Document text »
════════════════
Location: Leicestershire
Surnames/tags: occupations bauble_making Leicestershire
So what was spar ornament manufacture, also known as bauble making (or sometimes petrifactioning)?
Basically, it was the manufacture of chiefly decorative (hence the use of the term bauble) but sometimes also useful objects for the mantlepiece, such as stanhope viewers, spill holders, boxes, vases and candlesticks from "spar" (another name for alabaster stone), which were either carved or turned and sometimes embellished. These were essentially holiday souvenirs, destined for the fashionable resort towns of the time. This was a very seasonal trade and finished stock had to be stockpiled for later transport, to meet seasonal demands.
════════════════
Supplied data »

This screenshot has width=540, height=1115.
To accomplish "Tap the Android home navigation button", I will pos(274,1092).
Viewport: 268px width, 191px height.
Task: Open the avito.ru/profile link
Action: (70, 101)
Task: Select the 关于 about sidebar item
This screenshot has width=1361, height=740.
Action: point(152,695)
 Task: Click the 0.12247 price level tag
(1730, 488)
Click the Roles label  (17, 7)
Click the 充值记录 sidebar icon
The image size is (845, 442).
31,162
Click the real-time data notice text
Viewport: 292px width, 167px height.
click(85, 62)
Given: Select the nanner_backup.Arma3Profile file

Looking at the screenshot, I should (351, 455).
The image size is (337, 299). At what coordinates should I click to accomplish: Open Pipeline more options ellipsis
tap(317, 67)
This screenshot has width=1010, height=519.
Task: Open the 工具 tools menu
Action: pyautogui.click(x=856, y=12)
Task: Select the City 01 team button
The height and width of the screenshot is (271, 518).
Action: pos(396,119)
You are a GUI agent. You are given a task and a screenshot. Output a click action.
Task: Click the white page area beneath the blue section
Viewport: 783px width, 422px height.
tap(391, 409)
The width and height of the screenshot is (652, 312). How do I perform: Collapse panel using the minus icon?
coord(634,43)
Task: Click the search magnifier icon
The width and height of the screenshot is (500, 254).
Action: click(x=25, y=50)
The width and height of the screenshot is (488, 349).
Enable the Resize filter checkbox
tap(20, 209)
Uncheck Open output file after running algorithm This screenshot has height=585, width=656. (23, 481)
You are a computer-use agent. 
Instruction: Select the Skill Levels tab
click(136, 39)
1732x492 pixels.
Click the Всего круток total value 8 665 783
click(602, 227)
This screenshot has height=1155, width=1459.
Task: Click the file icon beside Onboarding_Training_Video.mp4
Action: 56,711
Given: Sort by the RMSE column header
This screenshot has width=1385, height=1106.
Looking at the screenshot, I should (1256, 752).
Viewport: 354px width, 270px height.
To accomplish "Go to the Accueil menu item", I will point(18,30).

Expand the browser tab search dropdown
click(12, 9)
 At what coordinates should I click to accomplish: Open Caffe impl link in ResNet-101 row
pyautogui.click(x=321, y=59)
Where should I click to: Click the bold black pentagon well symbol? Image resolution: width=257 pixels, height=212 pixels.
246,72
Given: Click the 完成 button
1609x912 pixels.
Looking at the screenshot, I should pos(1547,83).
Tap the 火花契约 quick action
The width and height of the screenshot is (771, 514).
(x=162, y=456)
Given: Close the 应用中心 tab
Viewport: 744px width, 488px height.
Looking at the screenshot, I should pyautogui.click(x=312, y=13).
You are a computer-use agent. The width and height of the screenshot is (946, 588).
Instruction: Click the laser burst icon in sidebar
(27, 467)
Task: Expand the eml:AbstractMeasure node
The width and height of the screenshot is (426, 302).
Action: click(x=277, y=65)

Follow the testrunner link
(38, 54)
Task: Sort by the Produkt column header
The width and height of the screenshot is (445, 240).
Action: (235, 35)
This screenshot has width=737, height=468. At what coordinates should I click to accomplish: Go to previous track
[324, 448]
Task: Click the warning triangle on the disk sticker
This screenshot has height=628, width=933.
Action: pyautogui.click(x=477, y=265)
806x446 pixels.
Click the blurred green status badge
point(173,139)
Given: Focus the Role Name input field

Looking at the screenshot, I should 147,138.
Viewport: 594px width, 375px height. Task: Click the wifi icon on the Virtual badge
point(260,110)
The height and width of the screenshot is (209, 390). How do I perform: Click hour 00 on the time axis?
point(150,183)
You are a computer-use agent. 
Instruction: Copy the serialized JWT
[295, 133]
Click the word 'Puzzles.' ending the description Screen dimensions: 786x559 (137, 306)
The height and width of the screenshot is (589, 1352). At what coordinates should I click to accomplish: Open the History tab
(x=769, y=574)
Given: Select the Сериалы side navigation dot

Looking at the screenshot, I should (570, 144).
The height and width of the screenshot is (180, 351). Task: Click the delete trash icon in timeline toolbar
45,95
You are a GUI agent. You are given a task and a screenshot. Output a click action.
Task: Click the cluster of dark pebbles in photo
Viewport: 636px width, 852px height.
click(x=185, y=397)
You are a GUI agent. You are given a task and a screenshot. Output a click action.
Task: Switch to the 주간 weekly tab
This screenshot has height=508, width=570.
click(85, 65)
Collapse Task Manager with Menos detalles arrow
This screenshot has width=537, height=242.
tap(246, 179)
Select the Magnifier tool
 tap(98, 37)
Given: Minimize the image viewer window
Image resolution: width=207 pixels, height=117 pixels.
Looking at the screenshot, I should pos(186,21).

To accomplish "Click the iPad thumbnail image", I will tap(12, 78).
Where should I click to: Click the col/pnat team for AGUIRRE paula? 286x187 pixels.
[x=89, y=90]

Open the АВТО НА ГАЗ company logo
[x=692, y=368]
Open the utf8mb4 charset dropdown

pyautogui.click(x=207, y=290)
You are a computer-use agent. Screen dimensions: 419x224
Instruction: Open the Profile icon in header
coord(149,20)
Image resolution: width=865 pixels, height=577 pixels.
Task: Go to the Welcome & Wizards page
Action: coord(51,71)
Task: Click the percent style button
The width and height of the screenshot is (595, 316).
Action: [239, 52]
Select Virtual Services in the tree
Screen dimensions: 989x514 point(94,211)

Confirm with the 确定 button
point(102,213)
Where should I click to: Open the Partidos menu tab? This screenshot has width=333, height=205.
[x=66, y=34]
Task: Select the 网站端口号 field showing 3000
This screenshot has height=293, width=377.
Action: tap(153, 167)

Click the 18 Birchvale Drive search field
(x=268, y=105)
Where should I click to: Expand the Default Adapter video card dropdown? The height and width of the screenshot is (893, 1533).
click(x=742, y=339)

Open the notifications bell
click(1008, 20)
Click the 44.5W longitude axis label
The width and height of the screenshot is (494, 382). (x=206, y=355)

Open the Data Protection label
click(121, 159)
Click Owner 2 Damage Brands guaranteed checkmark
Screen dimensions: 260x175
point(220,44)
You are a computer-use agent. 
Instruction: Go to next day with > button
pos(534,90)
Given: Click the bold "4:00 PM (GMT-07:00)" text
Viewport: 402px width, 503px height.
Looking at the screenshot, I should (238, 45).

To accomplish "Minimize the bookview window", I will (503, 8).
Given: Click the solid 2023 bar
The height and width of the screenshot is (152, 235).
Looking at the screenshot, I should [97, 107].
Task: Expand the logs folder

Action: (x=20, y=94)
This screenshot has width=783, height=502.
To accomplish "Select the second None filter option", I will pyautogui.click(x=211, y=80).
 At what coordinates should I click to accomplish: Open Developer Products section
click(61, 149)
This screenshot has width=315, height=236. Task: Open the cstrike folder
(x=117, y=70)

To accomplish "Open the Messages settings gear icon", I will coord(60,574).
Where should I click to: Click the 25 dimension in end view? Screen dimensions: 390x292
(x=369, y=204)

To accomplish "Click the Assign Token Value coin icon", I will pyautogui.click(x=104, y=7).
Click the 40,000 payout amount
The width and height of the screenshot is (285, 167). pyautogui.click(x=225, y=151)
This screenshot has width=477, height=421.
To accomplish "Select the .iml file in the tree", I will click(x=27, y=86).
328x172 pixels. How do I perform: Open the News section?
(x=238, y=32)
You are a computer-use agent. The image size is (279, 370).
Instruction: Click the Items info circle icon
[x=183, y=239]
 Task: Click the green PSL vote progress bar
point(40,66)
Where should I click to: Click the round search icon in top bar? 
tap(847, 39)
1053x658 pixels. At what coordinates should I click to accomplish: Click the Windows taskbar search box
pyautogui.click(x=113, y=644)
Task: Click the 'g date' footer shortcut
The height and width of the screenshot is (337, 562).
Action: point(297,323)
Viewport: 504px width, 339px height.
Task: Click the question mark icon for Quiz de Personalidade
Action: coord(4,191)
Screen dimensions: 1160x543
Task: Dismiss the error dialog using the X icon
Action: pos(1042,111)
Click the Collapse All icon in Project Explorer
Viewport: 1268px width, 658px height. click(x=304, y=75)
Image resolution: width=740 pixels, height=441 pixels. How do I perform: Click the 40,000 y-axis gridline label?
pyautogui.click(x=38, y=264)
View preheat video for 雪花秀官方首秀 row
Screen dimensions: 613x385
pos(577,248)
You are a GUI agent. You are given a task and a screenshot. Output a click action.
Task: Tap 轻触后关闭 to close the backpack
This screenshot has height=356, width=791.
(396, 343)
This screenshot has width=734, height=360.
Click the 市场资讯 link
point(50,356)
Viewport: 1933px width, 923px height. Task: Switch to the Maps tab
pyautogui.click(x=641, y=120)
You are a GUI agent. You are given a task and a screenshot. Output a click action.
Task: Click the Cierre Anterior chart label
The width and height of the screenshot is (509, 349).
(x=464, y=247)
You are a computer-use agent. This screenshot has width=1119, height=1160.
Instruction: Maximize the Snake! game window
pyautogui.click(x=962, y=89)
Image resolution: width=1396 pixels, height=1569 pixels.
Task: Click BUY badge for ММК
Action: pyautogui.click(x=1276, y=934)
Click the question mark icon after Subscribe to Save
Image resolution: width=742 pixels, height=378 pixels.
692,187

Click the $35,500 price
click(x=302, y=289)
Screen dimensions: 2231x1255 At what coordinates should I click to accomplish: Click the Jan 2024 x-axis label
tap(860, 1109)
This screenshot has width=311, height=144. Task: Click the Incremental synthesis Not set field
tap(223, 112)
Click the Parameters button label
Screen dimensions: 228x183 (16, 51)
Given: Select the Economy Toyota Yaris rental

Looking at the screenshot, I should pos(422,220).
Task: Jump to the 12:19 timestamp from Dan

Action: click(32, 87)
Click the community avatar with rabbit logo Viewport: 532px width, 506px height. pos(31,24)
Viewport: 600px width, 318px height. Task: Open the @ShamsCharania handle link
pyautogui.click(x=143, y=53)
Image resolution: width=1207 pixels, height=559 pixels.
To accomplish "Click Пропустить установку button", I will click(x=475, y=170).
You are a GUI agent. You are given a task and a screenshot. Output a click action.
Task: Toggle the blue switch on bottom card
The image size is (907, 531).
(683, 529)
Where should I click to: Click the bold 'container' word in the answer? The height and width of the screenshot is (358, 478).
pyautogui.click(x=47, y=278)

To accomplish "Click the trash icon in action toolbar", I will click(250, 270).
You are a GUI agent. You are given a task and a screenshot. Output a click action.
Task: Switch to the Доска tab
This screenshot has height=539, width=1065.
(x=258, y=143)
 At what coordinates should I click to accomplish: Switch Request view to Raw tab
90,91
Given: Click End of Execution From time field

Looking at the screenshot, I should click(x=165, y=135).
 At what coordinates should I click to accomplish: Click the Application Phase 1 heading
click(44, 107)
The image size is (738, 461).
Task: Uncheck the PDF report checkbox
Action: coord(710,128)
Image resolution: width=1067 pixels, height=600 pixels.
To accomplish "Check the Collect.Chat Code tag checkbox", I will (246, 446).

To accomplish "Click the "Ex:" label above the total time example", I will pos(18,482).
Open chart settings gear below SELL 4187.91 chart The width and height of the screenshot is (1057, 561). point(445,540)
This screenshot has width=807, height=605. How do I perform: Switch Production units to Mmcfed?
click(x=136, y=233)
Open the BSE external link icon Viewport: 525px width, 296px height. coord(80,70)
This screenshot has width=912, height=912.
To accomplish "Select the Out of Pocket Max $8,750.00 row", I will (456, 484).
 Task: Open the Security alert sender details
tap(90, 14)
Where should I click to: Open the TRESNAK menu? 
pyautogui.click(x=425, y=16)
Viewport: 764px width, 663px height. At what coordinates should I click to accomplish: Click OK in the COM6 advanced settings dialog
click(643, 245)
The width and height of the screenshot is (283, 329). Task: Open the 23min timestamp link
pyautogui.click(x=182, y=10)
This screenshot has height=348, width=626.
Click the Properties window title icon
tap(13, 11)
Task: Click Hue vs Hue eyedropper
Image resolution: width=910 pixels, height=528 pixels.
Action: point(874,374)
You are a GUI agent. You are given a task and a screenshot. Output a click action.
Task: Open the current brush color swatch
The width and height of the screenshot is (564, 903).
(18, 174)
════════════════
Goal A » List every object the text on spar ornament manufacture names as made from spar.
Goal B » Render the records from their start through the line containing "Action: pyautogui.click(x=856, y=12)", both ends included, as a JSON list of strings with one string per line and blank lines omitted.

Expected answer A » stanhope viewers, spill holders, boxes, vases, candlesticks

Expected answer B »
[
  "This screenshot has width=540, height=1115.",
  "To accomplish \"Tap the Android home navigation button\", I will pos(274,1092).",
  "Viewport: 268px width, 191px height.",
  "Task: Open the avito.ru/profile link",
  "Action: (70, 101)",
  "Task: Select the 关于 about sidebar item",
  "This screenshot has width=1361, height=740.",
  "Action: point(152,695)",
  " Task: Click the 0.12247 price level tag",
  "(1730, 488)",
  "Click the Roles label  (17, 7)",
  "Click the 充值记录 sidebar icon",
  "The image size is (845, 442).",
  "31,162",
  "Click the real-time data notice text",
  "Viewport: 292px width, 167px height.",
  "click(85, 62)",
  "Given: Select the nanner_backup.Arma3Profile file",
  "Looking at the screenshot, I should (351, 455).",
  "The image size is (337, 299). At what coordinates should I click to accomplish: Open Pipeline more options ellipsis",
  "tap(317, 67)",
  "This screenshot has width=1010, height=519.",
  "Task: Open the 工具 tools menu",
  "Action: pyautogui.click(x=856, y=12)"
]